I'm not knocking Linux, but it's not quite enough to drop Windows (or MacOS) completely, for most of us.
Well it's not for everyone ok. But I dont see myself going back on Windows personally. So I would say that windows is also not for everyone!! There are things that I can do on Linux and not on Windows. I am using Linux not by choice and not because of the GPL license but because I NEED it.
- if anything, there is too much choice. I think if there were one Linux desktop more people would try it
It's like music...there are still 'mainstream' ones :
- Ubuntu (or some of its derived flavors if you want to look around)
- Fedora
...
- I don't want to have to spend time trying to find drivers for my peripherals, e.g. a Minolta film scanner (it was a bit of a nightmare getting it to work with Windows!)
I can understand that some people still have problems with drivers. I would say that unless you buy Mac-only products, you re bound to get the same issues on Windows for instance.
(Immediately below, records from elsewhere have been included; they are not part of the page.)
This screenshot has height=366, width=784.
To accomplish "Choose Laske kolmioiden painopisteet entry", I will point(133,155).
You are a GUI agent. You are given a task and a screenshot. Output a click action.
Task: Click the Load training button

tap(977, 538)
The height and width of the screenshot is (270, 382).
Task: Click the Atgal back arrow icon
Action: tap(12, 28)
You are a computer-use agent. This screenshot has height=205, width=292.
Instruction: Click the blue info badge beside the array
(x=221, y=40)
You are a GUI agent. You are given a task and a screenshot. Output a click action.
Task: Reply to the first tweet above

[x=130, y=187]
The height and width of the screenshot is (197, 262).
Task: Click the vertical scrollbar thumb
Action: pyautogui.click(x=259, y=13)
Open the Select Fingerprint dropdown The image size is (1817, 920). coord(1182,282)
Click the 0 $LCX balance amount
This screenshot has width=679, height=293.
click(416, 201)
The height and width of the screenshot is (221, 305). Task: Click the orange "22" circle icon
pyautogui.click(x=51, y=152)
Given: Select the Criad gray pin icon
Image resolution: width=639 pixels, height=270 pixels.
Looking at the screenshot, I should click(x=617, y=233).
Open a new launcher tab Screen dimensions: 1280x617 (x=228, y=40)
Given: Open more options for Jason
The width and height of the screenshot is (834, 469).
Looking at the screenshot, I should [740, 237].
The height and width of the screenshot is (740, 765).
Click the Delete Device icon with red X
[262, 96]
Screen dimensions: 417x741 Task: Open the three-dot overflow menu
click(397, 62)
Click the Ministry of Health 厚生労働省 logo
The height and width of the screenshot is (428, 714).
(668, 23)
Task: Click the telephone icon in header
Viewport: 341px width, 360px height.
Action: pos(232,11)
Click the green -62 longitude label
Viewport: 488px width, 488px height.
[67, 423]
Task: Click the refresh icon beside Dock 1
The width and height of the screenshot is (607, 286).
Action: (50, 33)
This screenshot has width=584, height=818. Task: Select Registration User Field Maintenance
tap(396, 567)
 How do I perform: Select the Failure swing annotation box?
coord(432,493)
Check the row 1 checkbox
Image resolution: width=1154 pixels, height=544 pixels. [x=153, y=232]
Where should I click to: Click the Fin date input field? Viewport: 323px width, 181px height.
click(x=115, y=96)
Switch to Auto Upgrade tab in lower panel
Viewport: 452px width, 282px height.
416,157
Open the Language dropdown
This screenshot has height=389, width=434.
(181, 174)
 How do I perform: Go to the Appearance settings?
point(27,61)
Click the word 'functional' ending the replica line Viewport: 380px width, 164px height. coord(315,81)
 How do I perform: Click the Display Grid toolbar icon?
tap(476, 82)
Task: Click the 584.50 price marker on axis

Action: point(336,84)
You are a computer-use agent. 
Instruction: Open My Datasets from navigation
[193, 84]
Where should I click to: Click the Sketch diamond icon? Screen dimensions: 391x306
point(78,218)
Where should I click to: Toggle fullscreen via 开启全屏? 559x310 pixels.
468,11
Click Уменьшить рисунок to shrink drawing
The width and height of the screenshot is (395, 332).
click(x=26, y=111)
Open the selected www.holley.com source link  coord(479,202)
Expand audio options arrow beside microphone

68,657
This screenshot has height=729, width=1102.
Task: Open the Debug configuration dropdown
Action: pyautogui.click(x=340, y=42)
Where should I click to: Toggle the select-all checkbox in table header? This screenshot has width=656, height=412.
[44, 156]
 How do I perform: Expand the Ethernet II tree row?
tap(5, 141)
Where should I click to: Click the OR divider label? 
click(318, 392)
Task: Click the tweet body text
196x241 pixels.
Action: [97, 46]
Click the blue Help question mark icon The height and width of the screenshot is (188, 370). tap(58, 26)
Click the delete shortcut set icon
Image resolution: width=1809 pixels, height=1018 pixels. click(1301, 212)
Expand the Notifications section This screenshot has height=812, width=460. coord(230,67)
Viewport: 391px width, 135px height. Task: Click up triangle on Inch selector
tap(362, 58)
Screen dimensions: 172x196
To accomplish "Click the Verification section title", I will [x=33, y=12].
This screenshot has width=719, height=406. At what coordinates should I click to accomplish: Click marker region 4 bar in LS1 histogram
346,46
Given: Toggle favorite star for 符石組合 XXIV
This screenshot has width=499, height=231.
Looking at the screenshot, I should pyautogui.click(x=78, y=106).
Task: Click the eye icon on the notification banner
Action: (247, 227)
- although there are alternatives to mainstream software, such as The Gimp (which is, incidentally, available for Windows), it's not necessarily as good (the Gimp is slow and clunky compared to Photoshop, which is fair enough as it's free)
Photoshop can be installed on Linux within a few clicks (not guaranteed I agree).
- if you're in to gaming, then it's got to be Windows: can I install Valve's Steam client in Linux (not yet, despite rumours)? Can I play Half-Life 2, Bioshock, Halo, Fallout 3, Roller Coaster Tycoon etc?
There a lot of games that runs natively/non-natively on Linux. Add to that all the online games that are getting increasingly good. I am pretty sure some people play HL2 on Linux btw.
Thank you for your comments, maybe I should give Linux a try (I did attempt to install a version of it, can't remember which one, about 5 years ago, but it kept crashing).
One other thing that concerns me, is how easy is it to set up for connecting to the internet? I had problems getting my Xbox 360 to connect to my router, and would not like to have to struggle to connect via Linux!
Installing software and updates is certainly easier. Configuring wireless is very straightforward in most flavours of Linux, certainly no more difficult than in Windows.
The days when Linux was hard to use are in the past. Choice of printers and scanners is, however, critical as not all are supported. That is my one gripe.
I can tell you this much for absolute certain - if it has been five years since you last tried Linux, you definitely need to give it another try. I think you will be amazed by the difference.
Linux is undergoing constant development and improvement, and the results of that are fed through to the general distributions. As a result, most of the problems which are identified are resolved very quickly. My purchase of an HP 2133 Mini-Note netbook was a good example of that; when I bought it, there were all sorts of problems with loading Linux because of the VIA C7-M CPU and VIA Chrome graphic adapter. Now, barely six months later, any of the major Linux distributions load on it with very little or no problem at all.
Try it. You'll probably like it - and if you do, it will pay off for you many times over, very quickly.